Título: Descrever O Visivel
Autor: Marcius Freire
Sinopse: Compondo um estudo sobre a utilização do cinema como instrumento de pesquisa antropológica e etnográfica, Descrever o visível é o resultado de anos de trabalho de antropólogos-cineastas, sob a organização de Marcius Freire e Phillipe Lourdou, ambos partícipes da escola de Nanterre de documentário antropológico criada por Jean Rouch. Reunindo dez textos relevantes a respeito da chamada antropologia fílmica, a obra apresenta, por meio de reflexões conceituais e estudos de caso, olhares diversos - mas, não raro, convergentes - sobre os procedimentos de mise en scène do documentarista frente aos inúmeros desafios que esse tipo de aproximação do objeto de estudo acarreta - desde as dificuldades de inserção em algumas sociedades não acostumadas ao ''''intruso'''' cineasta, passando pela quase sempre inevitável perda de naturalidade ocasionada pela presença da câmera e chegando à perigosa fase de edição. O que mostrar, como mostrar e por que mostrar são questões primordiais e cotidianas ao documentário antropológico e norteiam as ponderações presentes nos dez textos que integram o livro.
Contexto da obra
Na área de Artes, livros como este costumam interessar pelo repertório visual e pela reflexão estética. “Descrever O Visivel”, de Marcius Freire, publicado pela editora Estação Liberdade, em 2010 e com 320 páginas, integra a categoria Livros de Artes. Esse contexto costuma ser útil para perceber como o livro pode ampliar olhar e sensibilidade.

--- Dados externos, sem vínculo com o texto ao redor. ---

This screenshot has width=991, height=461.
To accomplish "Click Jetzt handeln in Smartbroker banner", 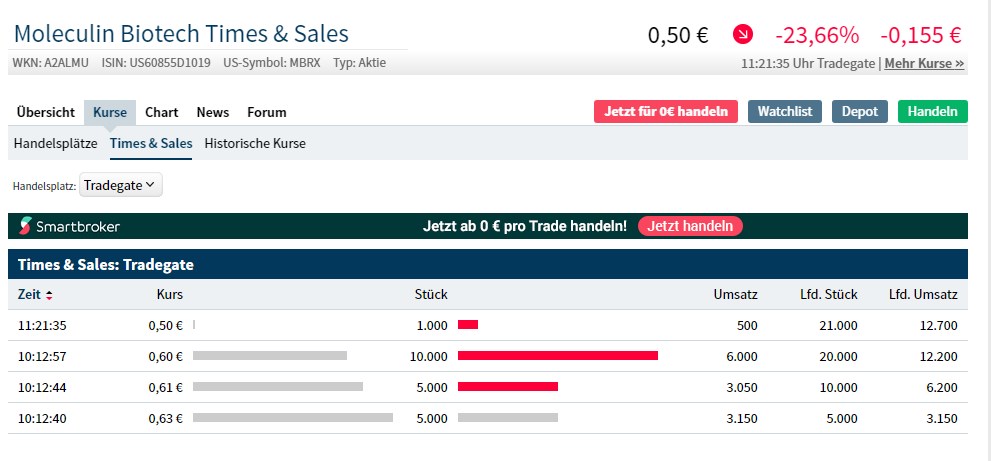I will coord(690,226).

Editora: Estação Liberdade
Páginas: 320
Ano: 2010
Edição: Artes e Cultura
Linguagem: PORTUGUES
ISBN: 8574481777
ISBN13: 9788574481777
- Encadernação: BROCHURA
- Peso (kg): 0,362
- Altura (cm): 21,00
- Largura (cm): 14,00
- Espessura (cm): 1,50
Sobre a editora
Os livros da editora Estação Liberdade convidam o leitor a mergulhar em narrativas que exploram a memória, a identidade e as tensões sociais, muitas vezes em contextos históricos ou culturais específicos. O catálogo privilegia obras que transitam entre o romance sensível e a reflexão crítica, com personagens que enfrentam dilemas profundos, como a perda, a opressão ou a busca por sentido. A linguagem frequentemente alia um tom introspectivo a uma construção cuidadosa, que pode ser ao mesmo tempo densa e acessível, envolvendo temas como o impacto da guerra, a transição cultural e o questionamento da normalidade social. Há também espaço para textos que dialogam com a filosofia, a crítica literária e a biografia, ampliando o horizonte de leitura para públicos que apreciam tanto o narrativo quanto o ensaístico.